B. COMPLÉTER LE TEXTE PAR DES MESURES PLUS AMBITIEUSES

La commission des finances a complété le projet de loi par dix articles additionnels .

Elle a principalement souhaité, outre améliorer l'efficacité et le contrôle du recouvrement de l'impôt, répondre au constat de l'absence de deux sujets actuellement majeurs dans le cadre de la lutte contre la fraude : la lutte contre la fraude à la TVA en matière de commerce en ligne et surtout, la réforme de la procédure applicable aux poursuites pénales pour fraude fiscale, autrement appelé le « verrou de Bercy », aujourd'hui très largement critiqué.

1. Adopter plusieurs dispositifs tendant à améliorer l'efficacité du contrôle et du recouvrement de l'impôt.

La commission a notamment rétabli la possibilité pour l'administration de procéder à des transactions, y compris dans les cas où des poursuites pénales seraient engagées , comme elle pouvait le faire avant 2013. Il convient à cet égard de rappeler que la transaction ne peut en aucun cas porter sur le montant des droits éludés, mais permet seulement, par une atténuation des pénalités administratives, de garantir un recouvrement rapide et efficace. Par ailleurs, elle ne met en aucun cas fin aux poursuites pénales engagées .

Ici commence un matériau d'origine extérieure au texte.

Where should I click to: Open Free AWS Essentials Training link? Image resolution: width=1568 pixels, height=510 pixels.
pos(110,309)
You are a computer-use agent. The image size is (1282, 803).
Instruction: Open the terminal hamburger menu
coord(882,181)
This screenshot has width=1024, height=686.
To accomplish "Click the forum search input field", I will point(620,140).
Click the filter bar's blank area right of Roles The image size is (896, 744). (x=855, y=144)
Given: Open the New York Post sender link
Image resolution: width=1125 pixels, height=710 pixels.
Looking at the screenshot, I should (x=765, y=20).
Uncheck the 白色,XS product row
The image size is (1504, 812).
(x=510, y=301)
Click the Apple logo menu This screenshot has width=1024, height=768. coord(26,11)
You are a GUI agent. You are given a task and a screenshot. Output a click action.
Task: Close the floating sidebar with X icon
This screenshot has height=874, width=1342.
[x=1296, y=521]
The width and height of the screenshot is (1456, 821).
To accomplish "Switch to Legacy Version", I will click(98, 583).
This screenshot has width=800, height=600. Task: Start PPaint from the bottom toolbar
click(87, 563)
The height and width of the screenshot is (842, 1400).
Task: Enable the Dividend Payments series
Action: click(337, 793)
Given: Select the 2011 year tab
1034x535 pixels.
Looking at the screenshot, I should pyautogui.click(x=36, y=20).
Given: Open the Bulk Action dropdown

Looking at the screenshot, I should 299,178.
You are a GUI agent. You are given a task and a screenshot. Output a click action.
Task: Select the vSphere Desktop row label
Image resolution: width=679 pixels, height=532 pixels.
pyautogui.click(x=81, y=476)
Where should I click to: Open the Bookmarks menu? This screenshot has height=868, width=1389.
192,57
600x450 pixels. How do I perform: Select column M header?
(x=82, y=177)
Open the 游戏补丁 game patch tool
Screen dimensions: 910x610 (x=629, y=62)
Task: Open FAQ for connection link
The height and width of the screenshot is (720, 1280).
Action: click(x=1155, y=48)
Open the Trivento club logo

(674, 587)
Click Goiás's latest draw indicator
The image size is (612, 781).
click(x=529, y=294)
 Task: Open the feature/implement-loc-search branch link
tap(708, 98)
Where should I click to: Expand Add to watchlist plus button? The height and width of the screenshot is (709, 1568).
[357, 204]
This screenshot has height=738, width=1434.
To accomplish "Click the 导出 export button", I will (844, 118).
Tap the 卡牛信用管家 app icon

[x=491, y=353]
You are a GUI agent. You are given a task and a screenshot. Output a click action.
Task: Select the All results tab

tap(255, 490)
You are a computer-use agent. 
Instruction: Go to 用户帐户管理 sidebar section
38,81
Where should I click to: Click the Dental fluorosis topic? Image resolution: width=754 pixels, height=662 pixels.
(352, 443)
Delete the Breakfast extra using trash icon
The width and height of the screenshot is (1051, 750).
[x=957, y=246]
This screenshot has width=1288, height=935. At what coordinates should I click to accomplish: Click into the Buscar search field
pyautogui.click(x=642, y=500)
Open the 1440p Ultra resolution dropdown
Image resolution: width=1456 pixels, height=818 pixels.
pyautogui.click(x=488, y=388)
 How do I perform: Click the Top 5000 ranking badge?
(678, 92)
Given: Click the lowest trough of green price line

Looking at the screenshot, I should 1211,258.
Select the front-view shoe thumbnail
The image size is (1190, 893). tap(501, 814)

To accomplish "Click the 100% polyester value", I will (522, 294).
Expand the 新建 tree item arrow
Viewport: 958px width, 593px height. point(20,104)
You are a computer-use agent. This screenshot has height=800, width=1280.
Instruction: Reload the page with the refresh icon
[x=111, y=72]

Afin de garantir un usage transparent de cette faculté de transaction, le rapport publié chaque année sur le sujet serait enrichi. En outre, le président et le rapporteur général des commissions des finances seraient informés annuellement des transactions relatives à des faits transmis à la justice pénale ou d'un montant significatif.

À l'initiative de Nathalie Goulet, la commission des finances a également étendu au blanchiment la liste des infractions pénales pour lesquelles les agents de la direction générale des finances publiques (DGFiP) concourent aux enquêtes menées sur instructions du procureur de la République.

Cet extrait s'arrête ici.